__DIRECTIONS FOR THIS TASK__:
Gather each line of the entries below that includes "Given".
[[ DATA TO EXAMINE open ]]
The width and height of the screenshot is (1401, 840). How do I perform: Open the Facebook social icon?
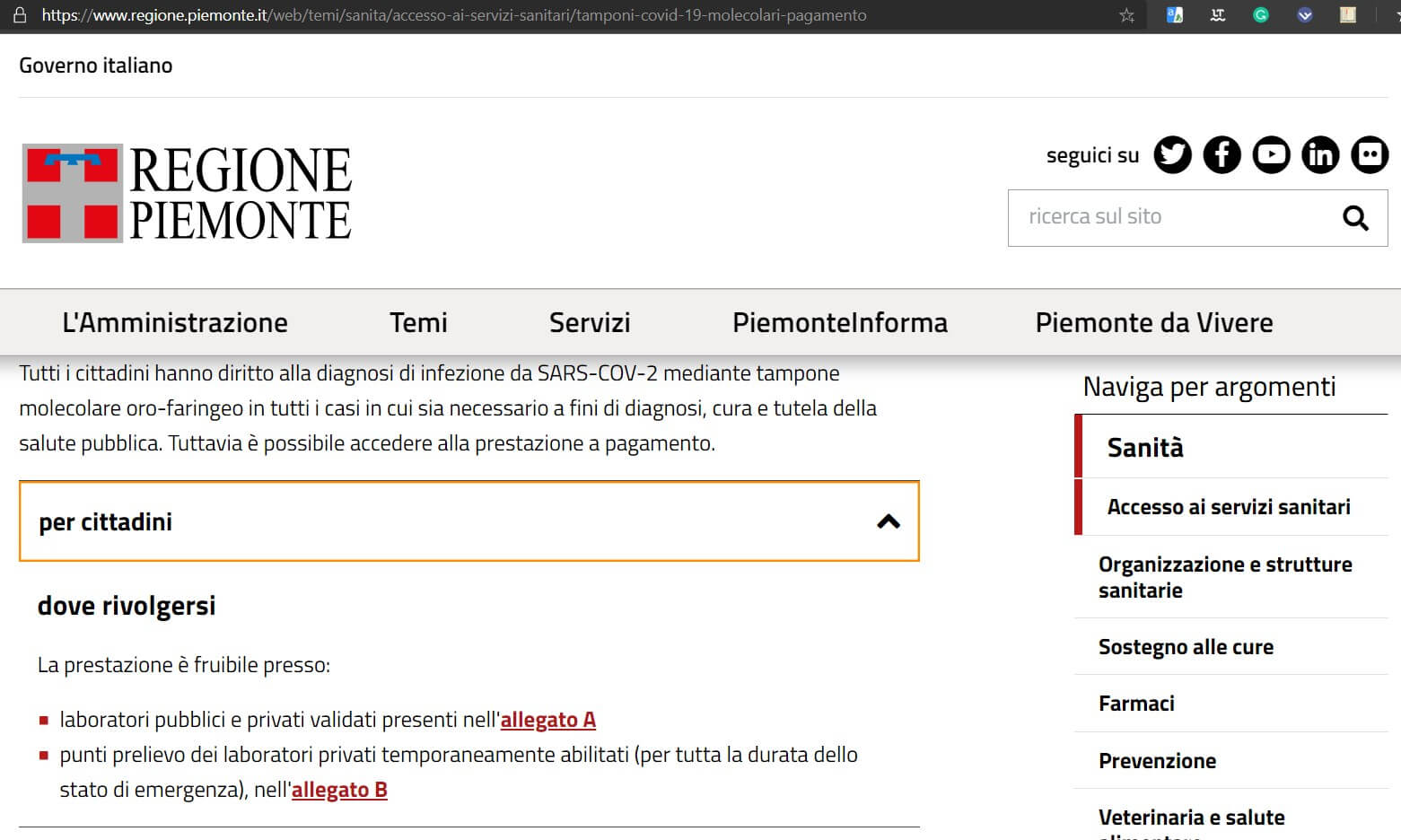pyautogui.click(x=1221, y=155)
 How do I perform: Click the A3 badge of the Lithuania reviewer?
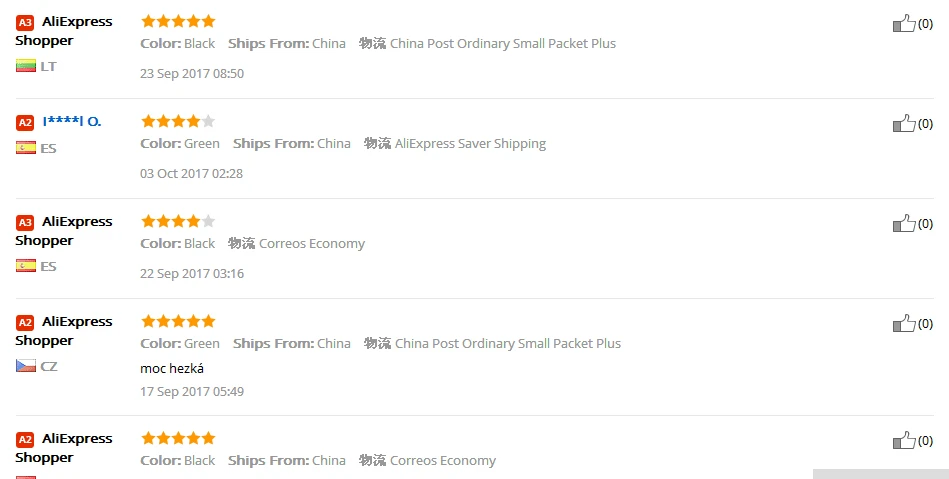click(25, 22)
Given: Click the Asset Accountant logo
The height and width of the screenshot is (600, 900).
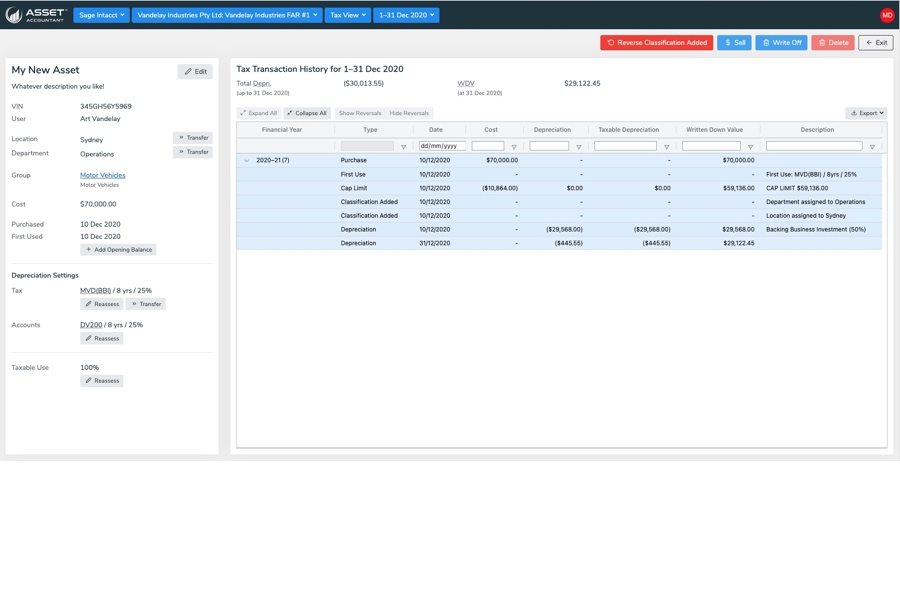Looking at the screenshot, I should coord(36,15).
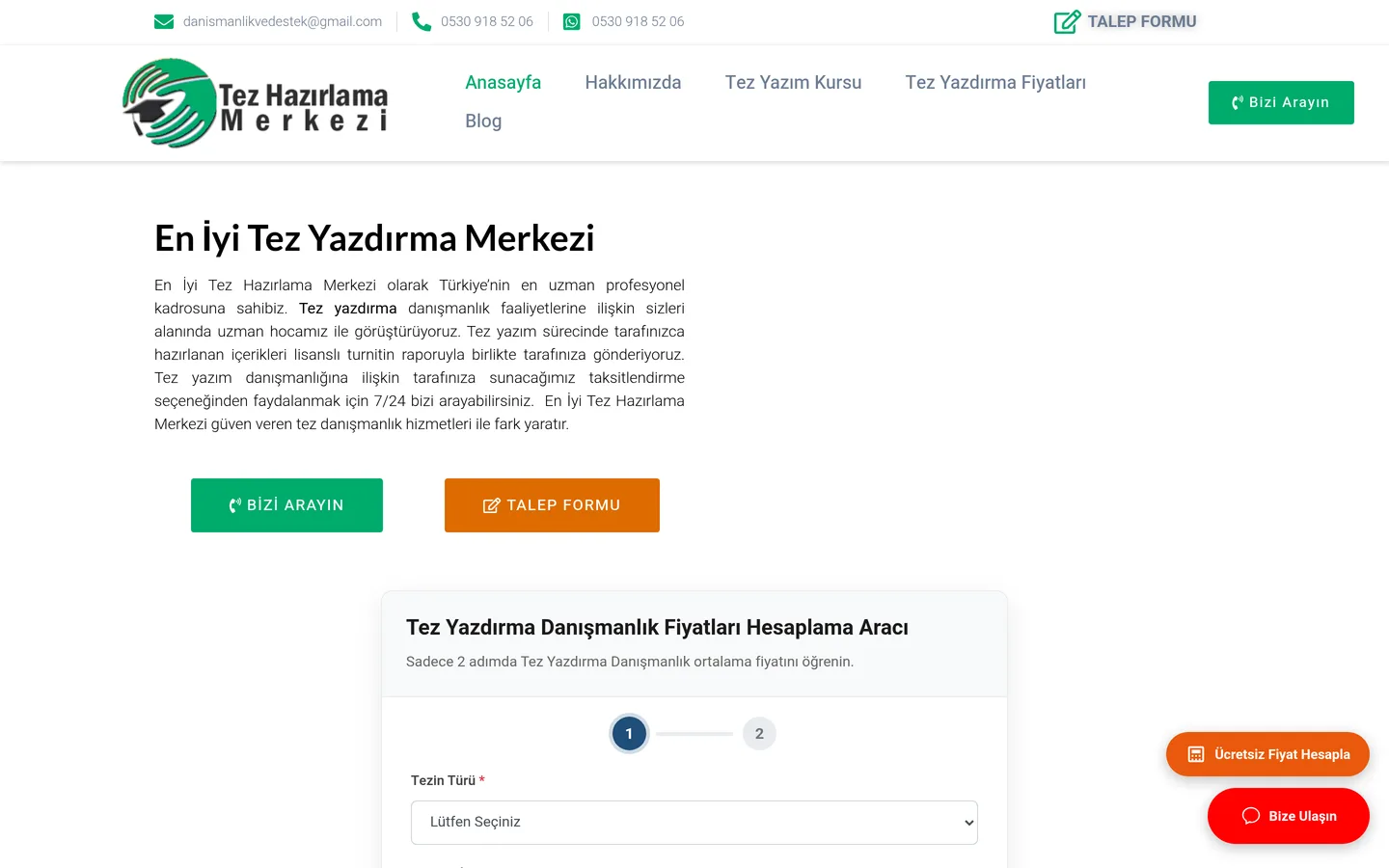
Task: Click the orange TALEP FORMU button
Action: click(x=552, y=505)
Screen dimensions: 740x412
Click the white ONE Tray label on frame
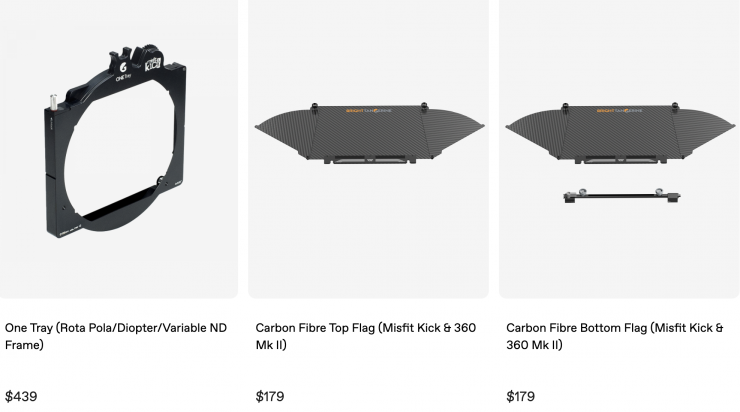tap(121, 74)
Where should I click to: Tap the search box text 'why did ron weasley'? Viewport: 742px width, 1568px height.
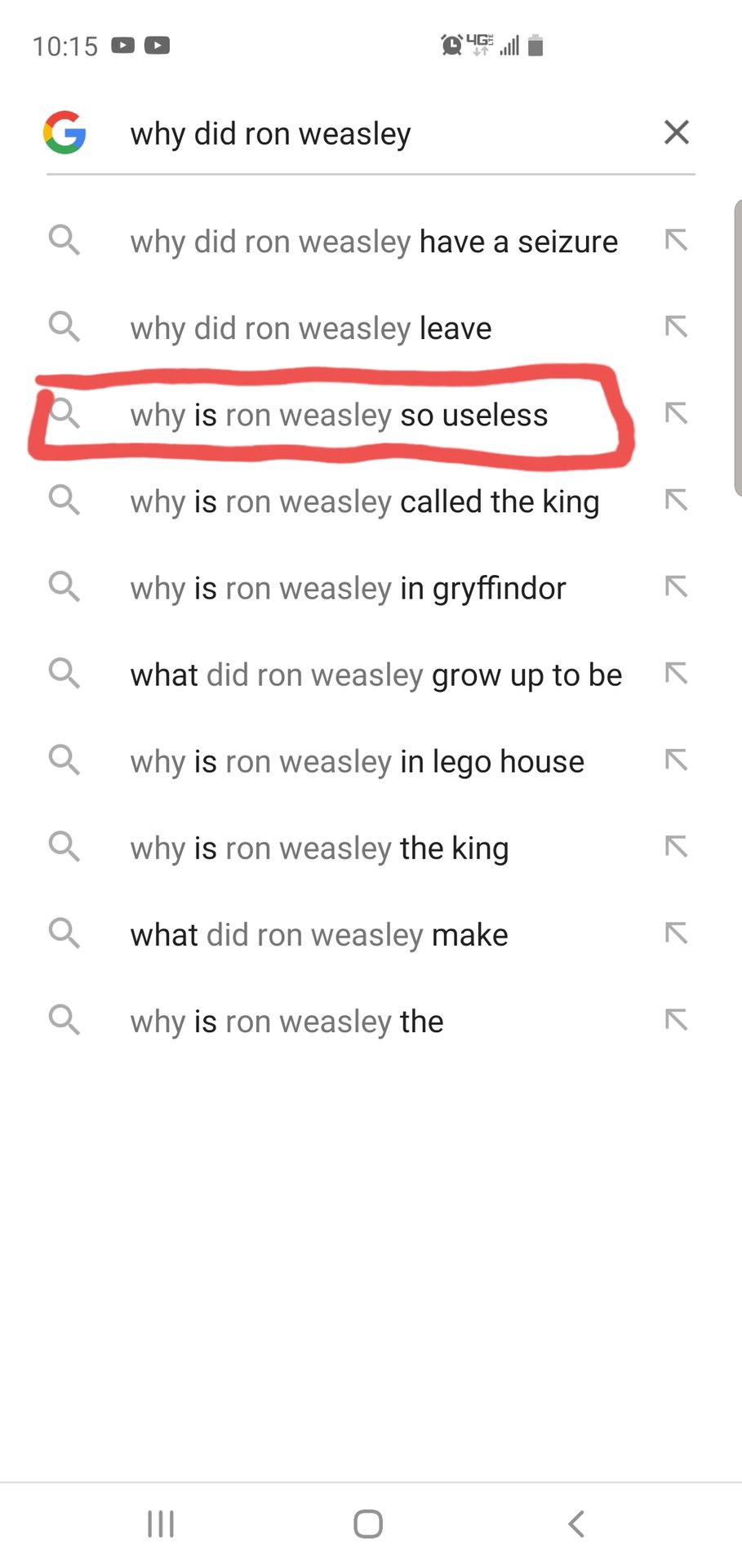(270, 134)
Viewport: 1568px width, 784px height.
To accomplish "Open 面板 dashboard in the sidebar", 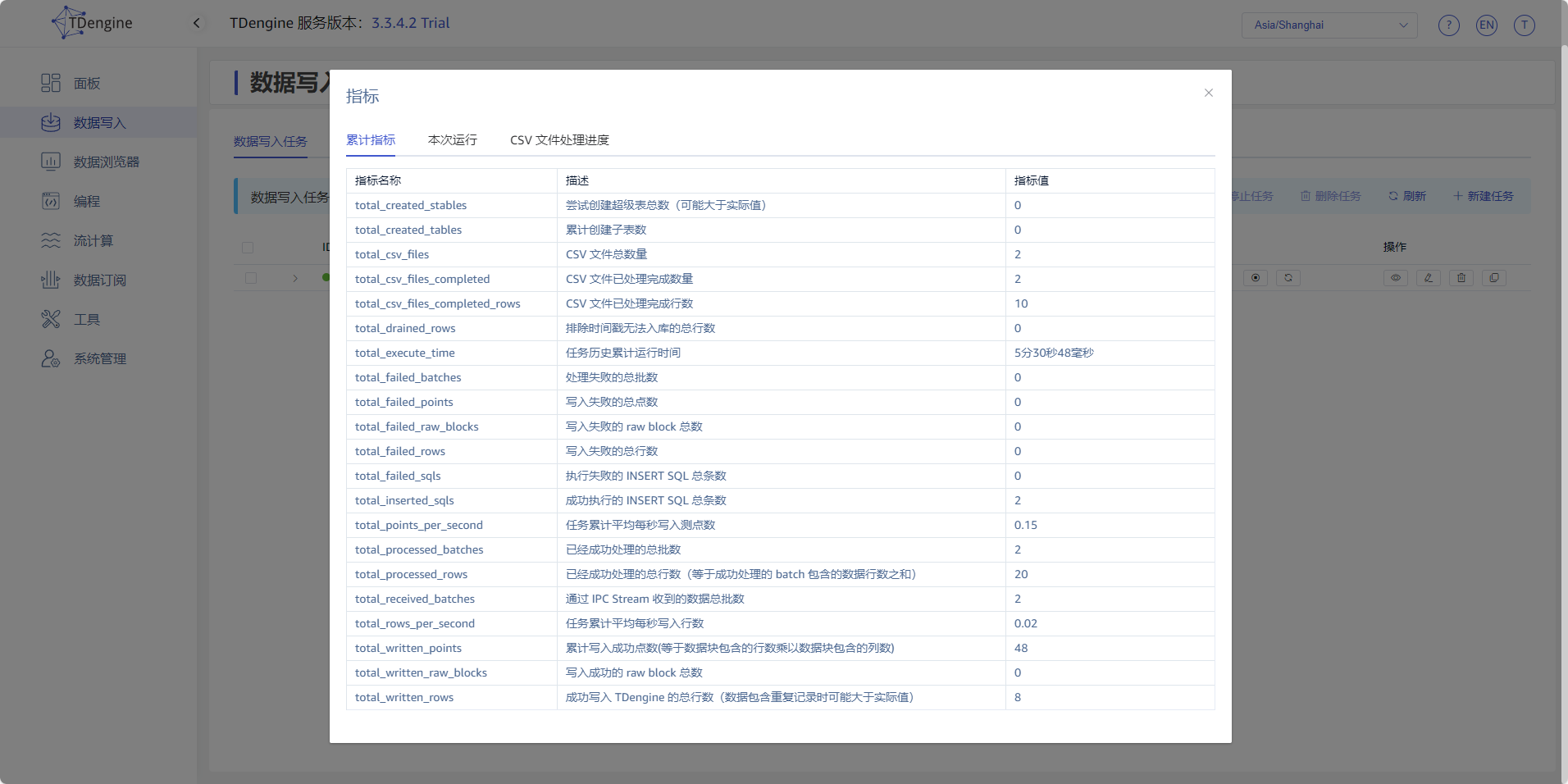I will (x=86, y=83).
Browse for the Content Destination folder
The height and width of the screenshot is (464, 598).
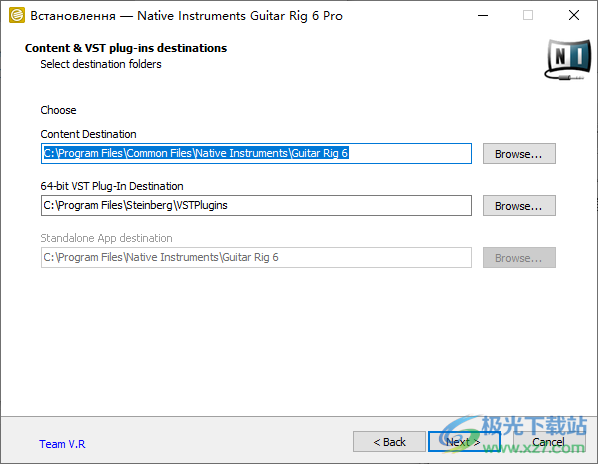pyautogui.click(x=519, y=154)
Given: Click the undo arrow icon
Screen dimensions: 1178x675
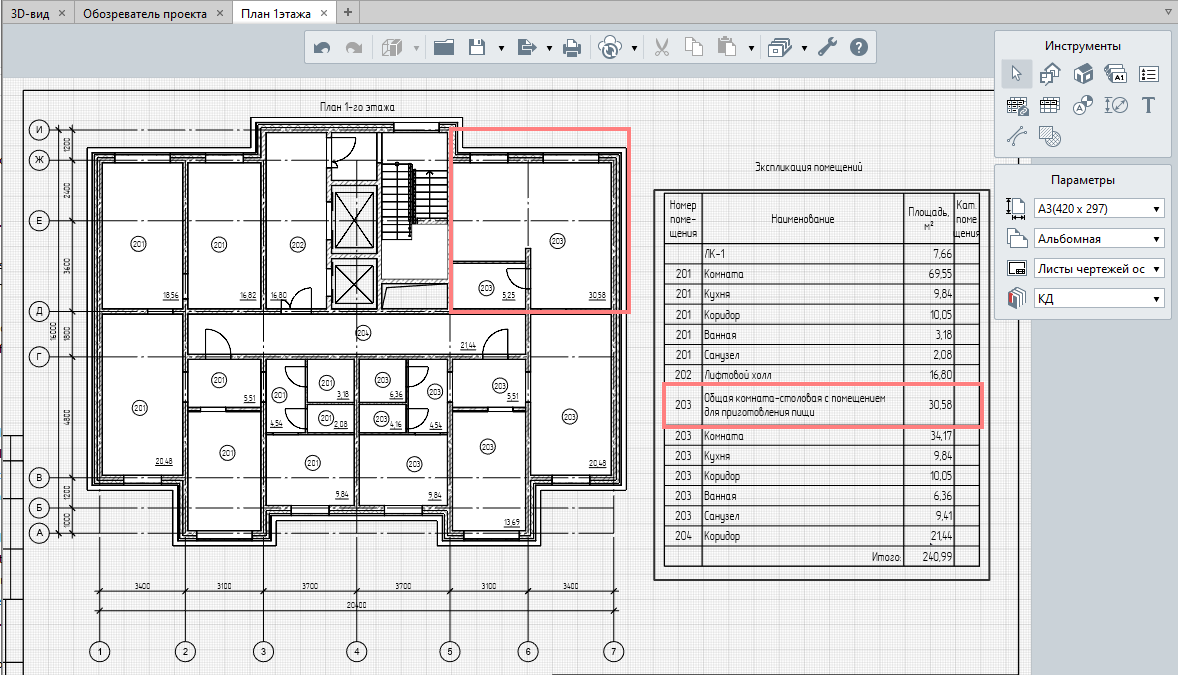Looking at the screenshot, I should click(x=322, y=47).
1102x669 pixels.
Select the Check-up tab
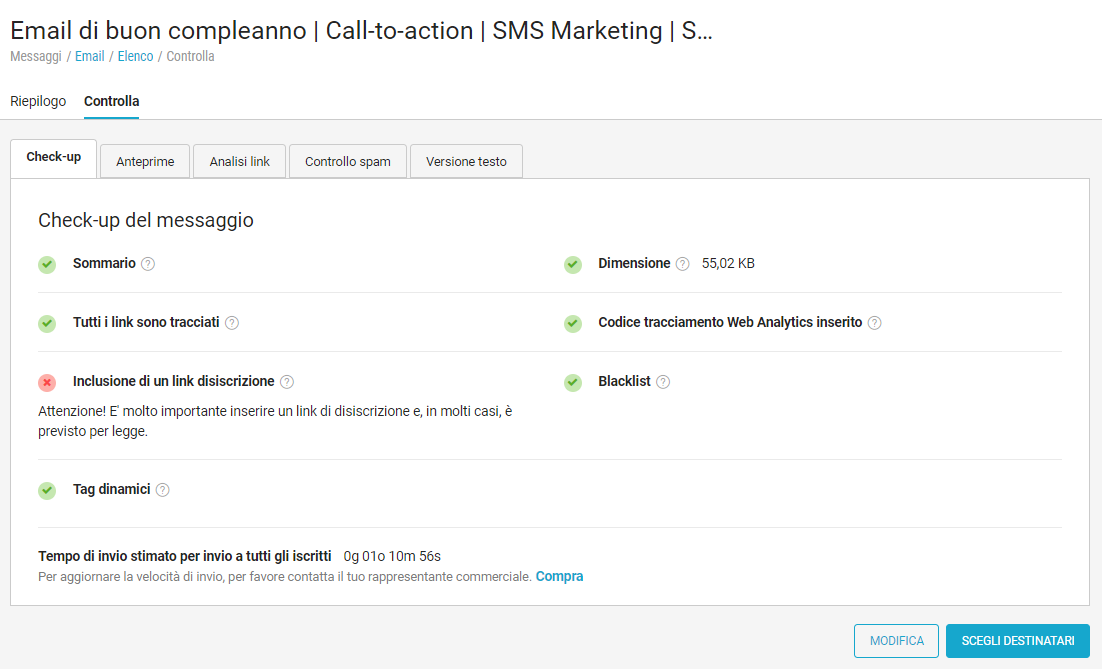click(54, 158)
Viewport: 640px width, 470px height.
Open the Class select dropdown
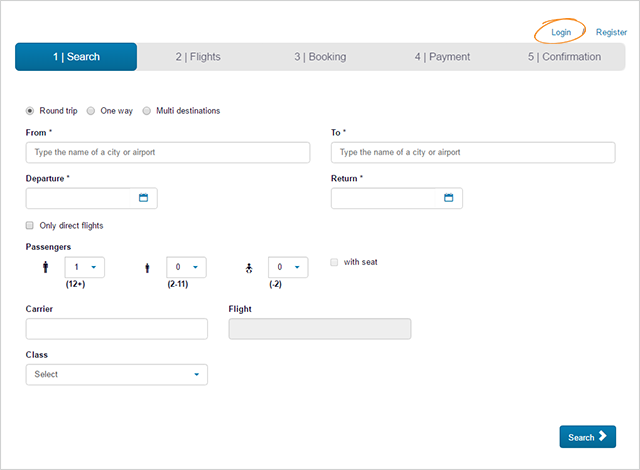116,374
[[ DATA TO EXAMINE closed ]]
__ANSWER TO THIS EXERCISE__:
Given: Click the Asset Accountant logo
Given: Click the undo arrow icon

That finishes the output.